Work item »
Word for word, print all of the lines below.

Collected data:
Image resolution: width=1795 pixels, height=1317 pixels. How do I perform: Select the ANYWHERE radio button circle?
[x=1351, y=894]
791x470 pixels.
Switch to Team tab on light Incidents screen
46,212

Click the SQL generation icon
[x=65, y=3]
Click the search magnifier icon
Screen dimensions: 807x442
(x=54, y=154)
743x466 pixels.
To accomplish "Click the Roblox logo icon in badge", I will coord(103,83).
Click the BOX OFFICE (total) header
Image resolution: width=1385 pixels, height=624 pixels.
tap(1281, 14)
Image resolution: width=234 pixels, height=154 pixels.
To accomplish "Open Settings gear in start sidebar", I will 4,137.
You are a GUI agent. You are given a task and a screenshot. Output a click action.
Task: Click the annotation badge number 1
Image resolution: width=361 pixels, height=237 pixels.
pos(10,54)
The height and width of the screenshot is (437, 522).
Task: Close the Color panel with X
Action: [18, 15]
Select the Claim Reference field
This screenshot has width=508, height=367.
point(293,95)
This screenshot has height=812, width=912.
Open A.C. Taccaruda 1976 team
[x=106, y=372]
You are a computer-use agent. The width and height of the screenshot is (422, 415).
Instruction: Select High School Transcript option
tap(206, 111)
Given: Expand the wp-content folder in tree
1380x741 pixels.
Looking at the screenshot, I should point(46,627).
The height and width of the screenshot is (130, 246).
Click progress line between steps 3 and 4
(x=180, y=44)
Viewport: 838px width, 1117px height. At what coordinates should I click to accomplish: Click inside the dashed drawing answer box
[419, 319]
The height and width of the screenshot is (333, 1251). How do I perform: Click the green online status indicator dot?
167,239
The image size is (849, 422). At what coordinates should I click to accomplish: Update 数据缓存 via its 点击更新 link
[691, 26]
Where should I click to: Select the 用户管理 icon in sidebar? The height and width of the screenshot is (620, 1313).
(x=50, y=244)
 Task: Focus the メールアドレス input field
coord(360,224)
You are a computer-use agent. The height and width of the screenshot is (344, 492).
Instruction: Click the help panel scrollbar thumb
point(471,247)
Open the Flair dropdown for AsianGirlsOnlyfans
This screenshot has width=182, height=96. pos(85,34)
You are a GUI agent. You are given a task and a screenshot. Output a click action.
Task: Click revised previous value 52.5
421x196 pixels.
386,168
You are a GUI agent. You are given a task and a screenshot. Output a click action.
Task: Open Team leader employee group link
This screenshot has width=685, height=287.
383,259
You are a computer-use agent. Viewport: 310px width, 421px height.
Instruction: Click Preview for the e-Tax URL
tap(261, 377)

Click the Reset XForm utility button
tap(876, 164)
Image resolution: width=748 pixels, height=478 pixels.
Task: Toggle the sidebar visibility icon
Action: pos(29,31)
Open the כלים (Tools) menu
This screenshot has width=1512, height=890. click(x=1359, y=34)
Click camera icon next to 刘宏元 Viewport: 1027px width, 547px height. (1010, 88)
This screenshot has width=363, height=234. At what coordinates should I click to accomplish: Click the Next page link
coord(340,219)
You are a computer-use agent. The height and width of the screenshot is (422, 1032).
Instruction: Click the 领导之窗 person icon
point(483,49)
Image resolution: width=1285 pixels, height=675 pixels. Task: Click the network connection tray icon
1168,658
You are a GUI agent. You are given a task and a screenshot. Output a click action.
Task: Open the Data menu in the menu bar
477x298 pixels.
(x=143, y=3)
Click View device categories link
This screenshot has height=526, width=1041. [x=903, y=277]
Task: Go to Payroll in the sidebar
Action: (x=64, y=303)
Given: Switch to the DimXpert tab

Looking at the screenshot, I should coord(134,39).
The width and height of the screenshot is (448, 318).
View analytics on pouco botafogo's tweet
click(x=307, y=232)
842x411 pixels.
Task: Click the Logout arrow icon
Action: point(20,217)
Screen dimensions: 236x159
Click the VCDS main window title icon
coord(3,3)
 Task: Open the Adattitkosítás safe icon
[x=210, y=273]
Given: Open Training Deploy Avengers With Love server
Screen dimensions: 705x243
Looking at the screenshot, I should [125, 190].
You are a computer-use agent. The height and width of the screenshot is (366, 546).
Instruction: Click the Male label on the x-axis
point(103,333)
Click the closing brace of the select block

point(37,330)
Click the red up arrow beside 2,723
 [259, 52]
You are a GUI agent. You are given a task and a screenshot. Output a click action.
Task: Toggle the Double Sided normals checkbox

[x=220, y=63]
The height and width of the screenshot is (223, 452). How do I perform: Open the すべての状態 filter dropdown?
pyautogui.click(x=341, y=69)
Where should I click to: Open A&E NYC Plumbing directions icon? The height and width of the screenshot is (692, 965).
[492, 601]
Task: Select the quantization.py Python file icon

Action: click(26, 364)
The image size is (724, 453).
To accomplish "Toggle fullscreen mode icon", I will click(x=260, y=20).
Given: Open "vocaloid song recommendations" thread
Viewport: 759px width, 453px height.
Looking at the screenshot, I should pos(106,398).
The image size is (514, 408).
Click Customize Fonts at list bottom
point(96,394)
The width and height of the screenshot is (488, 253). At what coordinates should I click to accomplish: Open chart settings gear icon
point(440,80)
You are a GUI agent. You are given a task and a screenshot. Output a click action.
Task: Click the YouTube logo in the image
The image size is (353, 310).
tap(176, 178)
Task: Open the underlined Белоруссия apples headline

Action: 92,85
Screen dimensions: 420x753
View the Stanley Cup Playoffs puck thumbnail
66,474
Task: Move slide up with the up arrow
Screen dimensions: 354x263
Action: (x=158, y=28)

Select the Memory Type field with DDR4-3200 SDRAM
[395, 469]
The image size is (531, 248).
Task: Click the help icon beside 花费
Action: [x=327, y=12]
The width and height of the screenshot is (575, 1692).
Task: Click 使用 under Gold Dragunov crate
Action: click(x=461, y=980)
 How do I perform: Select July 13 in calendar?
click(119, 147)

Finished task »
Image resolution: width=1795 pixels, height=1317 pixels. How do I perform: Select the ANYWHERE radio button circle?
[x=1351, y=894]
791x470 pixels.
Switch to Team tab on light Incidents screen
46,212

Click the SQL generation icon
[x=65, y=3]
Click the search magnifier icon
Screen dimensions: 807x442
(x=54, y=154)
743x466 pixels.
To accomplish "Click the Roblox logo icon in badge", I will coord(103,83).
Click the BOX OFFICE (total) header
Image resolution: width=1385 pixels, height=624 pixels.
tap(1281, 14)
Image resolution: width=234 pixels, height=154 pixels.
To accomplish "Open Settings gear in start sidebar", I will 4,137.
You are a GUI agent. You are given a task and a screenshot. Output a click action.
Task: Click the annotation badge number 1
Image resolution: width=361 pixels, height=237 pixels.
pos(10,54)
The height and width of the screenshot is (437, 522).
Task: Close the Color panel with X
Action: [18, 15]
Select the Claim Reference field
This screenshot has width=508, height=367.
point(293,95)
This screenshot has height=812, width=912.
Open A.C. Taccaruda 1976 team
[x=106, y=372]
You are a computer-use agent. The width and height of the screenshot is (422, 415).
Instruction: Select High School Transcript option
tap(206, 111)
Given: Expand the wp-content folder in tree
1380x741 pixels.
Looking at the screenshot, I should point(46,627).
The height and width of the screenshot is (130, 246).
Click progress line between steps 3 and 4
(x=180, y=44)
Viewport: 838px width, 1117px height. At what coordinates should I click to accomplish: Click inside the dashed drawing answer box
[419, 319]
The height and width of the screenshot is (333, 1251). How do I perform: Click the green online status indicator dot?
167,239
The image size is (849, 422). At what coordinates should I click to accomplish: Update 数据缓存 via its 点击更新 link
[691, 26]
Where should I click to: Select the 用户管理 icon in sidebar? The height and width of the screenshot is (620, 1313).
(x=50, y=244)
 Task: Focus the メールアドレス input field
coord(360,224)
You are a computer-use agent. The height and width of the screenshot is (344, 492).
Instruction: Click the help panel scrollbar thumb
point(471,247)
Open the Flair dropdown for AsianGirlsOnlyfans
This screenshot has width=182, height=96. pos(85,34)
You are a GUI agent. You are given a task and a screenshot. Output a click action.
Task: Click revised previous value 52.5
421x196 pixels.
386,168
You are a GUI agent. You are given a task and a screenshot. Output a click action.
Task: Open Team leader employee group link
This screenshot has width=685, height=287.
383,259
You are a computer-use agent. Viewport: 310px width, 421px height.
Instruction: Click Preview for the e-Tax URL
tap(261, 377)

Click the Reset XForm utility button
tap(876, 164)
Image resolution: width=748 pixels, height=478 pixels.
Task: Toggle the sidebar visibility icon
Action: pos(29,31)
Open the כלים (Tools) menu
This screenshot has width=1512, height=890. click(x=1359, y=34)
Click camera icon next to 刘宏元 Viewport: 1027px width, 547px height. (1010, 88)
This screenshot has width=363, height=234. At what coordinates should I click to accomplish: Click the Next page link
coord(340,219)
You are a computer-use agent. The height and width of the screenshot is (422, 1032).
Instruction: Click the 领导之窗 person icon
point(483,49)
Image resolution: width=1285 pixels, height=675 pixels. Task: Click the network connection tray icon
1168,658
You are a GUI agent. You are given a task and a screenshot. Output a click action.
Task: Open the Data menu in the menu bar
477x298 pixels.
(x=143, y=3)
Click View device categories link
This screenshot has height=526, width=1041. [x=903, y=277]
Task: Go to Payroll in the sidebar
Action: (x=64, y=303)
Given: Switch to the DimXpert tab

Looking at the screenshot, I should coord(134,39).
The width and height of the screenshot is (448, 318).
View analytics on pouco botafogo's tweet
click(x=307, y=232)
842x411 pixels.
Task: Click the Logout arrow icon
Action: point(20,217)
Screen dimensions: 236x159
Click the VCDS main window title icon
coord(3,3)
 Task: Open the Adattitkosítás safe icon
[x=210, y=273]
Given: Open Training Deploy Avengers With Love server
Screen dimensions: 705x243
Looking at the screenshot, I should [125, 190].
You are a computer-use agent. The height and width of the screenshot is (366, 546).
Instruction: Click the Male label on the x-axis
point(103,333)
Click the closing brace of the select block

point(37,330)
Click the red up arrow beside 2,723
 [259, 52]
You are a GUI agent. You are given a task and a screenshot. Output a click action.
Task: Toggle the Double Sided normals checkbox

[x=220, y=63]
The height and width of the screenshot is (223, 452). How do I perform: Open the すべての状態 filter dropdown?
pyautogui.click(x=341, y=69)
Where should I click to: Open A&E NYC Plumbing directions icon? The height and width of the screenshot is (692, 965).
[492, 601]
Task: Select the quantization.py Python file icon

Action: click(26, 364)
The image size is (724, 453).
To accomplish "Toggle fullscreen mode icon", I will click(x=260, y=20).
Given: Open "vocaloid song recommendations" thread
Viewport: 759px width, 453px height.
Looking at the screenshot, I should pos(106,398).
The image size is (514, 408).
Click Customize Fonts at list bottom
point(96,394)
The width and height of the screenshot is (488, 253). At what coordinates should I click to accomplish: Open chart settings gear icon
point(440,80)
You are a GUI agent. You are given a task and a screenshot. Output a click action.
Task: Click the YouTube logo in the image
The image size is (353, 310).
tap(176, 178)
Task: Open the underlined Белоруссия apples headline

Action: 92,85
Screen dimensions: 420x753
View the Stanley Cup Playoffs puck thumbnail
66,474
Task: Move slide up with the up arrow
Screen dimensions: 354x263
Action: (x=158, y=28)

Select the Memory Type field with DDR4-3200 SDRAM
[395, 469]
The image size is (531, 248).
Task: Click the help icon beside 花费
Action: [x=327, y=12]
The width and height of the screenshot is (575, 1692).
Task: Click 使用 under Gold Dragunov crate
Action: click(x=461, y=980)
 How do I perform: Select July 13 in calendar?
click(119, 147)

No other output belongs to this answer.